Mixed-Use vs. Cottage Court Trade-offs
The Core Tension
The project has repeatedly oscillated between two physical forms. Both are compatible with CLT-LEHC structure, but they have meaningfully different profiles for capital, optics, financing, and community design.
Option A: Mixed-Use Apartment Building
A multi-story building with commercial tenants on the ground floor and residential units above. Modeled loosely on Shared Roof (Seattle).
Pros:
- Commercial ground-floor leases (brewery, bakery, café, etc.) create a cross-subsidy engine that offsets residential affordability goals
- Conventional lenders and investors understand this product type — easier to finance
- Strong “neighborhood anchor” identity — reads as community asset, not charity or compound
- Higher density on less land — 35+ units on 1-2 acres is achievable
- CLT compatibility is cleaner in some ways — single asset on CLT land
- No “compound” optics — looks like a normal urban building
Cons:
- $10-50M+ capital requirement upfront, even at modest scale
- Requires the right location — foot traffic, commercial zoning, urban corridor. Greenfield suburban parcels don’t fit this model
- Investor pool problem: need people who accept CLT-restricted returns on a large building
- Multi-story mixed-use construction is significantly more complex than wood-frame cottages
- Single point of failure — if the project stalls mid-construction, everything stalls
- Retail vacancies flip from asset to liability quickly
- Less inherently “village” — harder to build the relational fabric the community philosophy requires
Option B: Cottage Court / Cohousing Cluster
Multiple small detached or attached homes clustered around shared outdoor space, with shared amenity buildings. Modeled on Cully Green (Portland) and the Nested Amenities Model.
Pros:
- Lower startup capital — 50M for a mixed-use building
- Incremental phasing — build one quad, then the next; failure doesn’t mean total loss
- Physical form directly supports Relational Accountability — cottage courts create the casual daily contact that builds community
- Proven CLT-LEHC compatibility (Peace Village, Cully Green)

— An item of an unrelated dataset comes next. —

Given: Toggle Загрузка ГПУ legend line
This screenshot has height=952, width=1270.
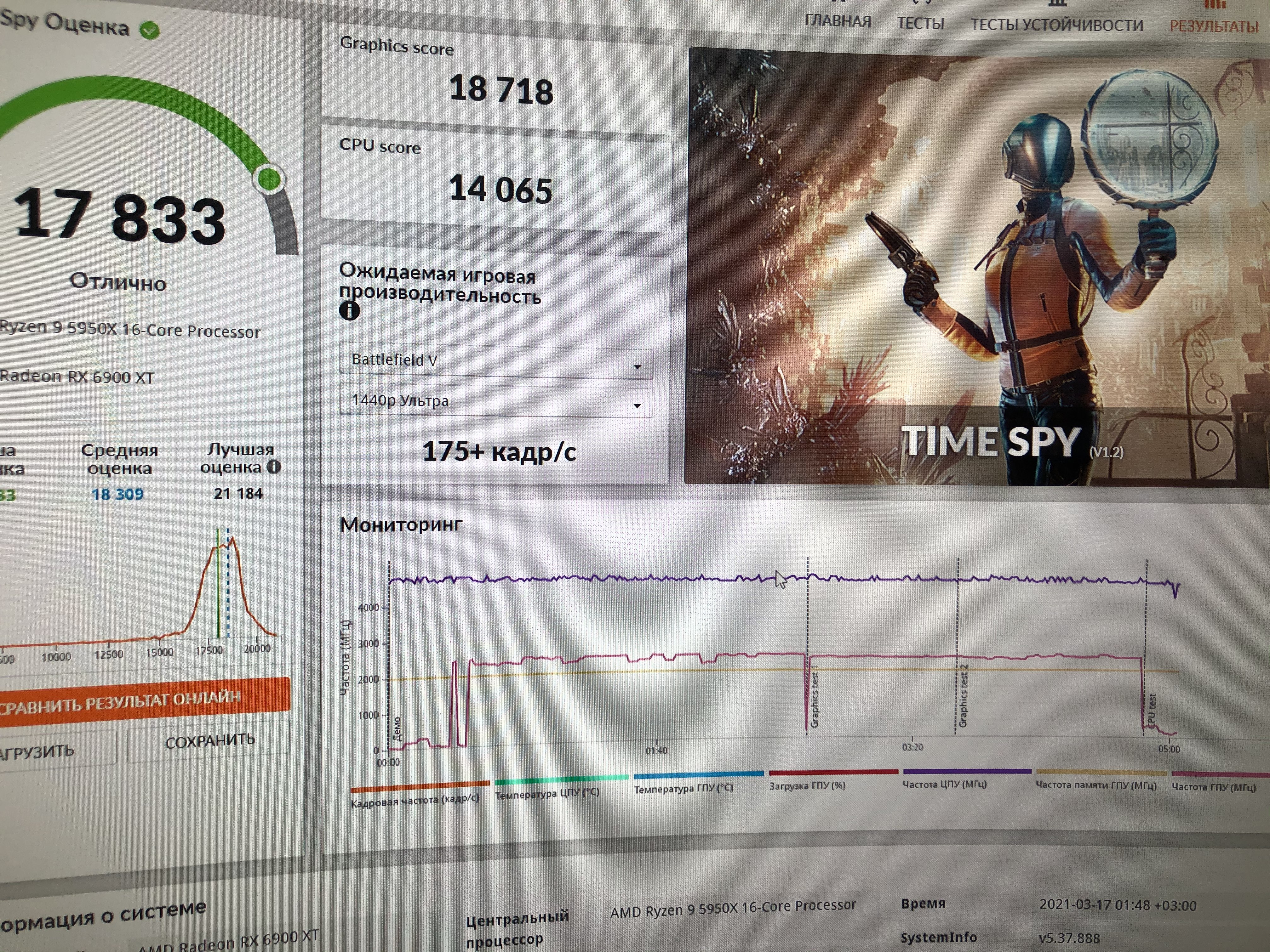Looking at the screenshot, I should pos(833,772).
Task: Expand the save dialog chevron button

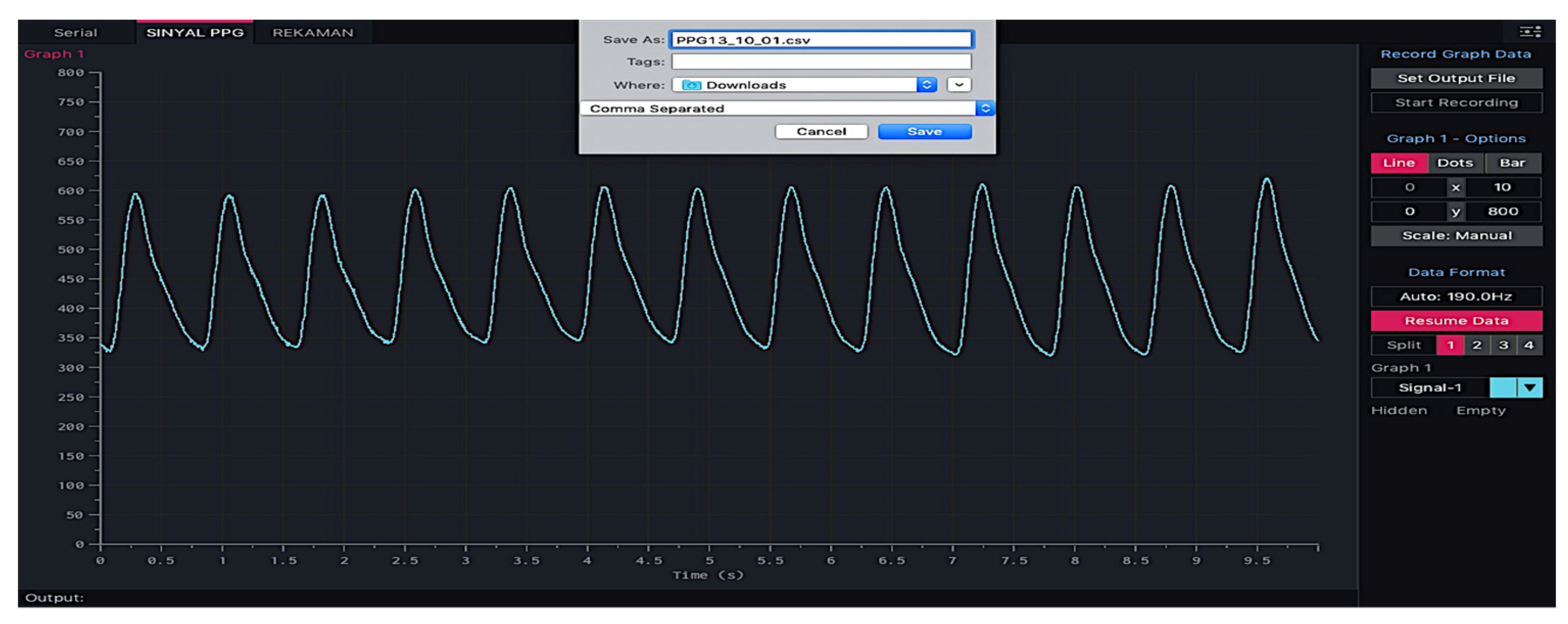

- More forgiving zoning path in some jurisdictions (missing middle, cottage cluster provisions)
- Fits greenfield parcels like Vivaldi Dr
- Cottage cluster = the village is the architecture
Cons:
- “Compound” stigma — cottage clusters read as intentional communities, which can trigger associations with cults, homelessness mitigation projects, or gated enclosures
- Less obvious income stream — no commercial tenants unless explicitly designed in (live/work units, community-facing ground-floor spaces)
- Harder to finance via conventional lenders — CDFIs and mission-aligned capital required
- Zoning battles in many jurisdictions — cottage cluster provisions are still new or absent in many UDOs including Durham’s (as of 2024-2025 rewrite)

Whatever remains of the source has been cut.